Rabbit anti lc3b

In all, 10- to 12-week-old mice (n = 7–8 per group) were perfused transcardially with 4% paraformaldehyde. The brains were then frozen, sectioned at 30-µm thick, and processed for immunofluorescence using standard procedures^{7 (link)}. The primary antibodies used for IHC were as follows: sheep anti-αMSH antibody (1:40,000, Millipore, cat #AB5087), rabbit anti-AgRP (1:1,000, Phoenix Pharmaceuticals, cat #H003-53), rabbit anti-LC3B (1:500, Cell Signaling, cat #2775), rabbit anti-p62 (1:1,000, Abcam, cat #ab64134), rabbit anti-GFP (1:1,000, Invitrogen, cat #A-6455), guinea pig anti-insulin (1:500, Abcam, cat #ab7842), and rabbit anti-vesicular acetylcholine transporter (VAChT, 1:500, Synaptic Systems, cat #139103).
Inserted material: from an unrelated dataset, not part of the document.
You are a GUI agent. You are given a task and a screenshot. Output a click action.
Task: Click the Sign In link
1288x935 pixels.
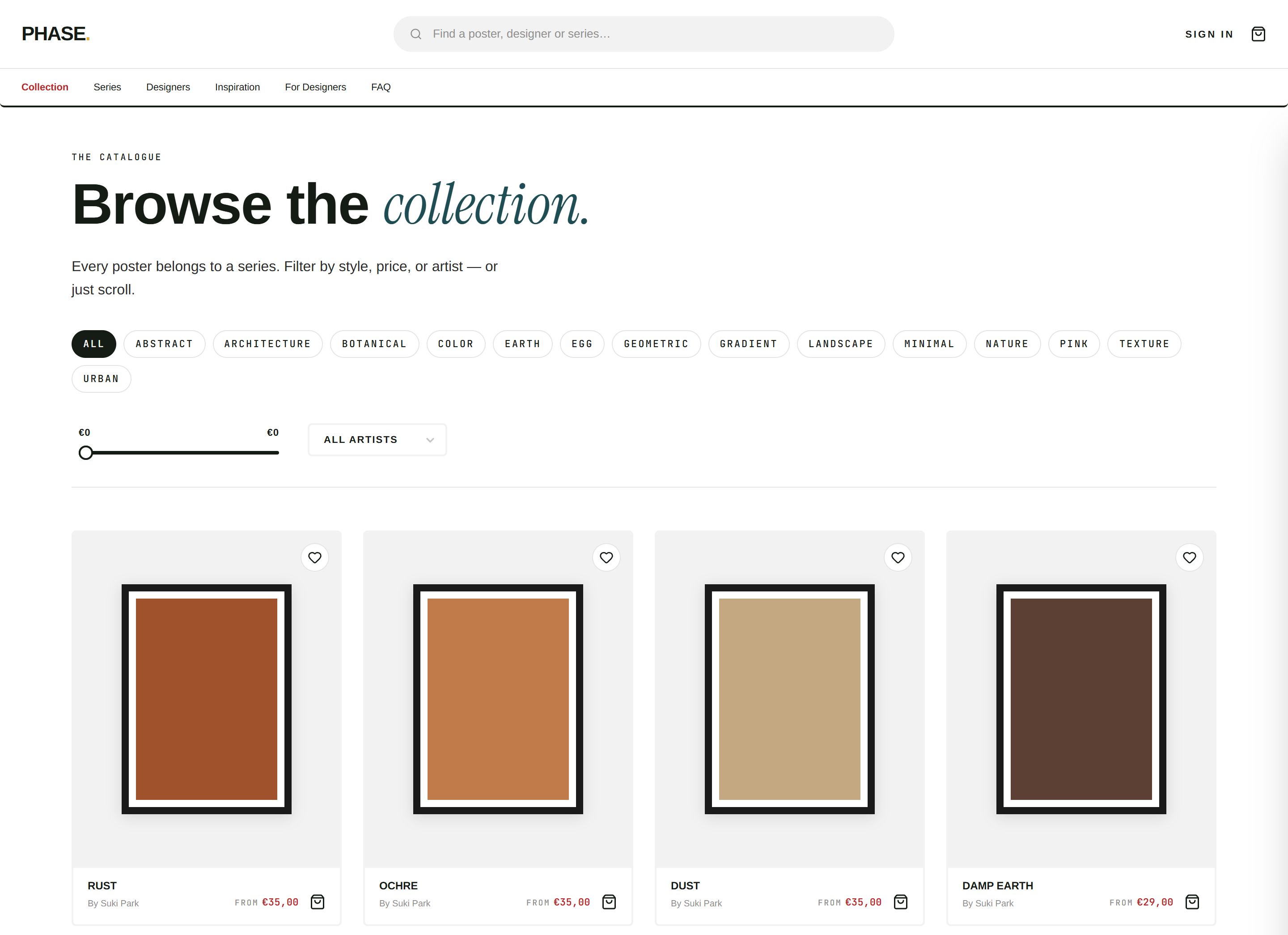pos(1209,34)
The primary antibodies were visualized with Alexa Fluor 568 donkey anti-sheep IgG (1:200, Invitrogen, cat #A21099), Alexa Fluor 488 donkey anti-rabbit IgG (1:200, Invitrogen, cat #A21206), Alexa Fluor 488 donkey anti-mouse IgG (1:200, Invitrogen, cat #A21202), Alexa Fluor 568 donkey anti-rabbit IgG (1:200, Invitrogen, cat #A10042), or Alexa Fluor 488 goat anti-guinea pig IgG (1:200, Invitrogen, cat #A11073). The sections were counterstained using bis-benzamide (1:10,000, Invitrogen, cat #H3569) to visualize cell nuclei.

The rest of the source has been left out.